>> begin Dataset entries
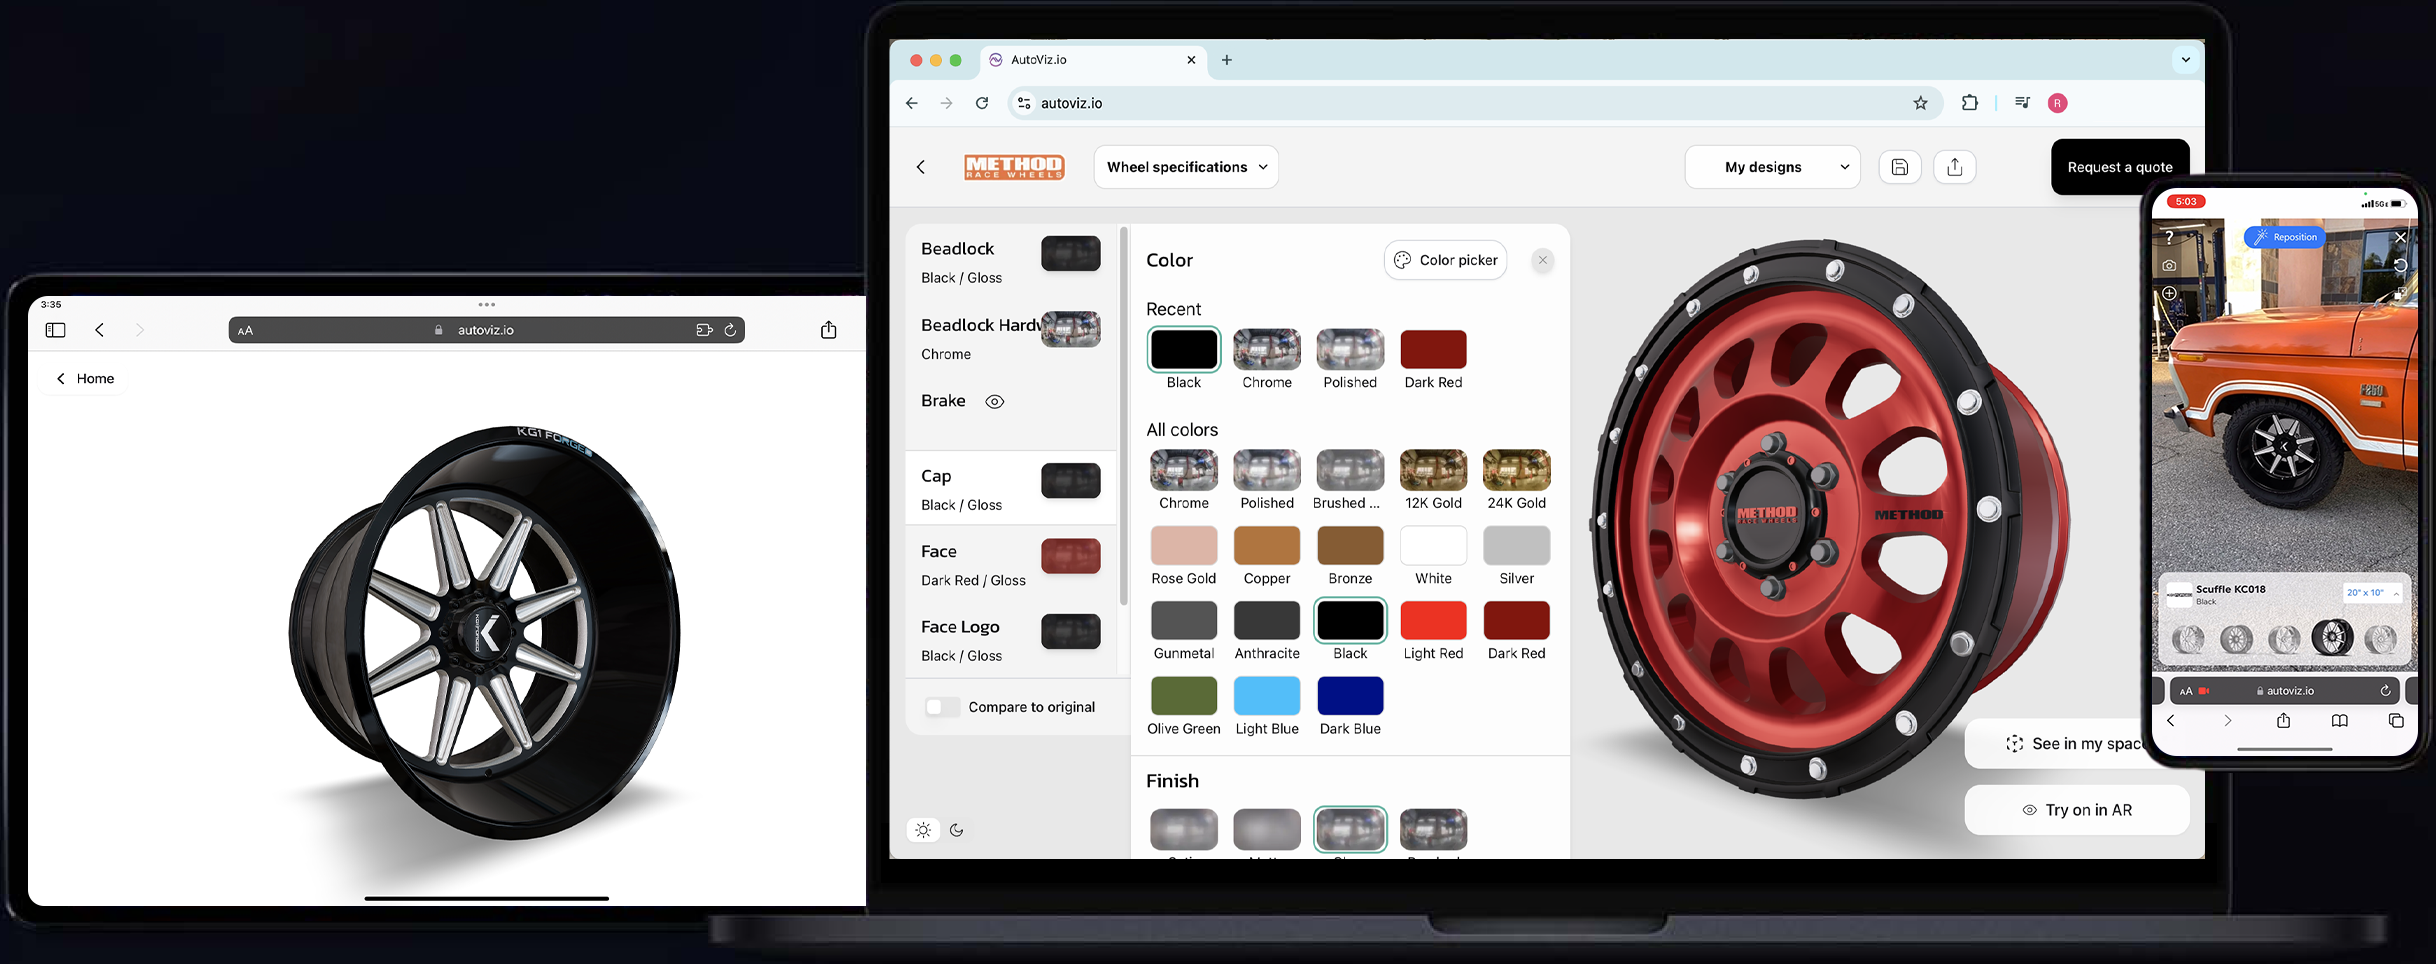Toggle Compare to original switch
The image size is (2436, 964).
point(942,707)
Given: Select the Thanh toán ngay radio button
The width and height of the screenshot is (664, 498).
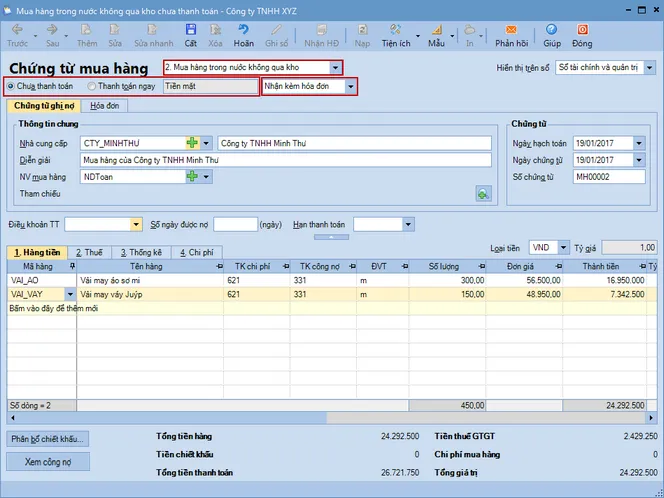Looking at the screenshot, I should click(x=91, y=87).
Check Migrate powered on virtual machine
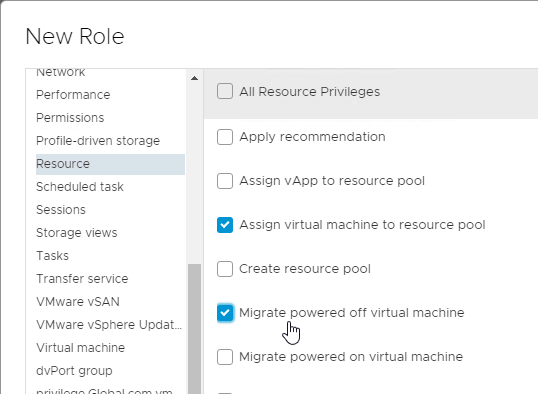Screen dimensions: 538x394 point(225,357)
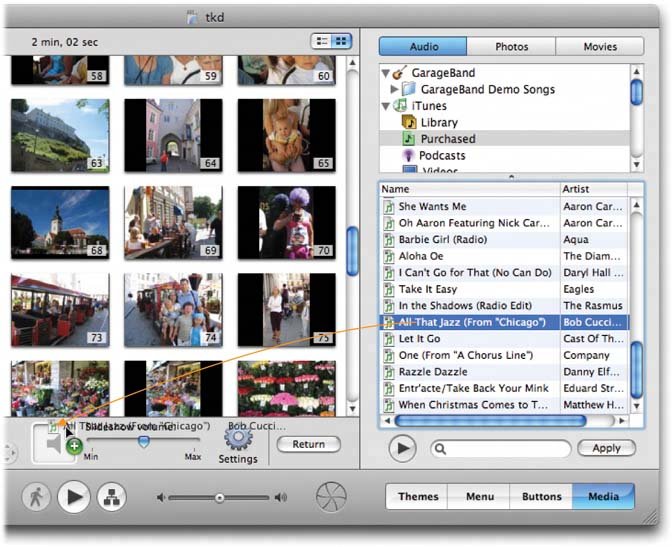Open the Podcasts source

(442, 155)
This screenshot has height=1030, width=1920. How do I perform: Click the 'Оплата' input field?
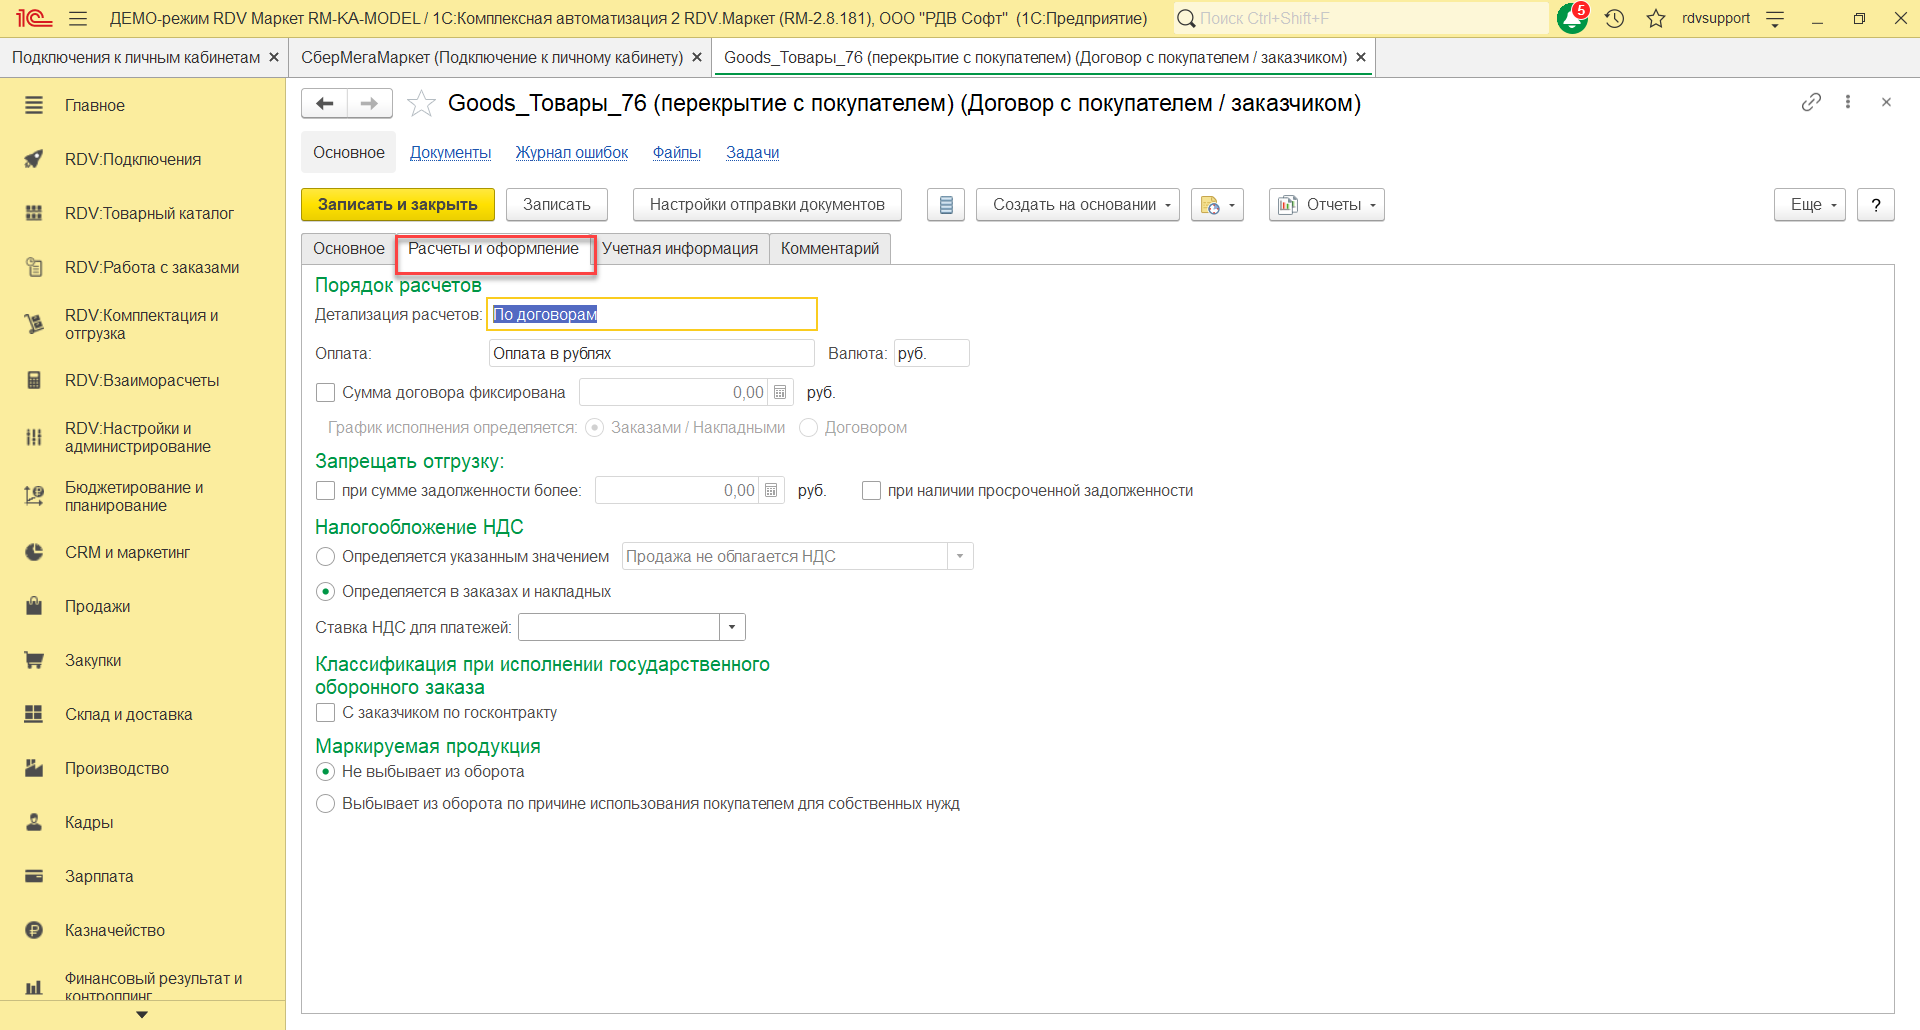pyautogui.click(x=651, y=354)
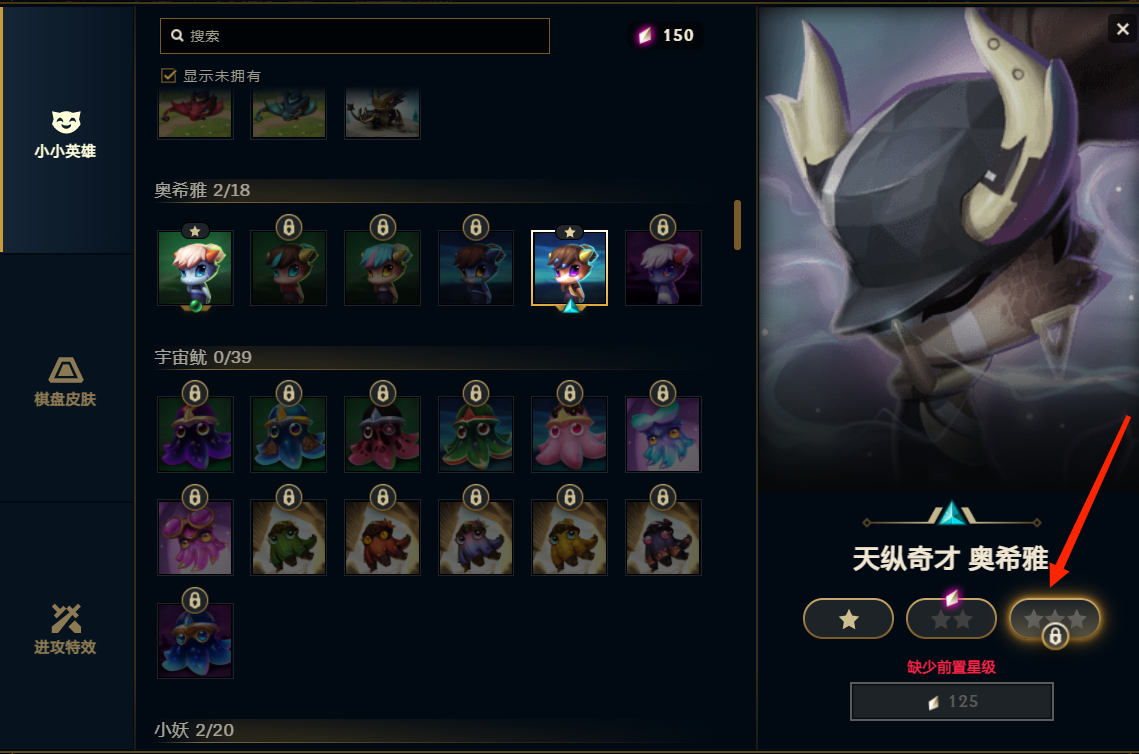Click the lock icon on purple 奥希雅
The image size is (1139, 754).
[x=662, y=227]
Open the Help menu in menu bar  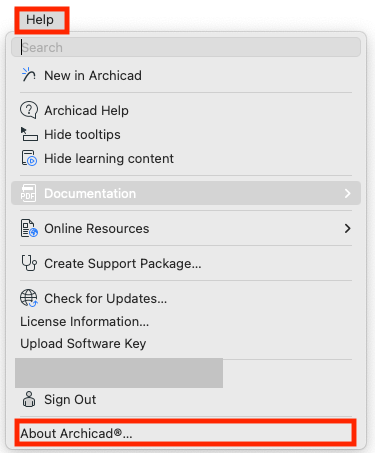(40, 20)
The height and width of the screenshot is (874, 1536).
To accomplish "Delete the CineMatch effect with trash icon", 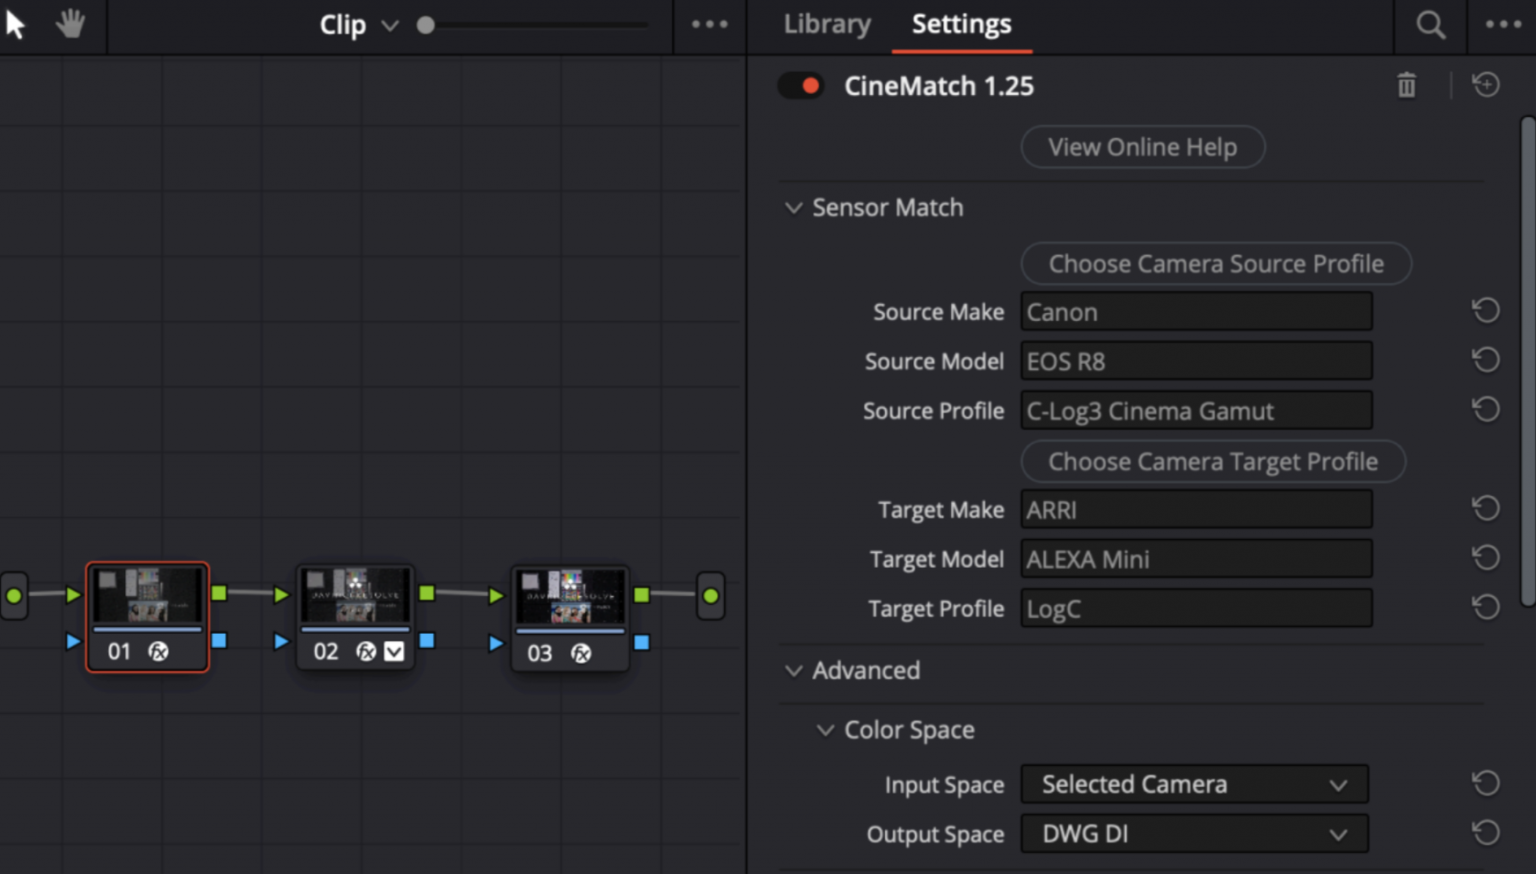I will click(1406, 86).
>> end Dataset entries
[Given request]: Extract every line of the listing that contains the string "height", matching case exactly.

[Output of the task]:
The width and height of the screenshot is (664, 498).
This screenshot has height=1030, width=1920. How do I perform: Click the 'Оплата' input field?
The height and width of the screenshot is (874, 1536).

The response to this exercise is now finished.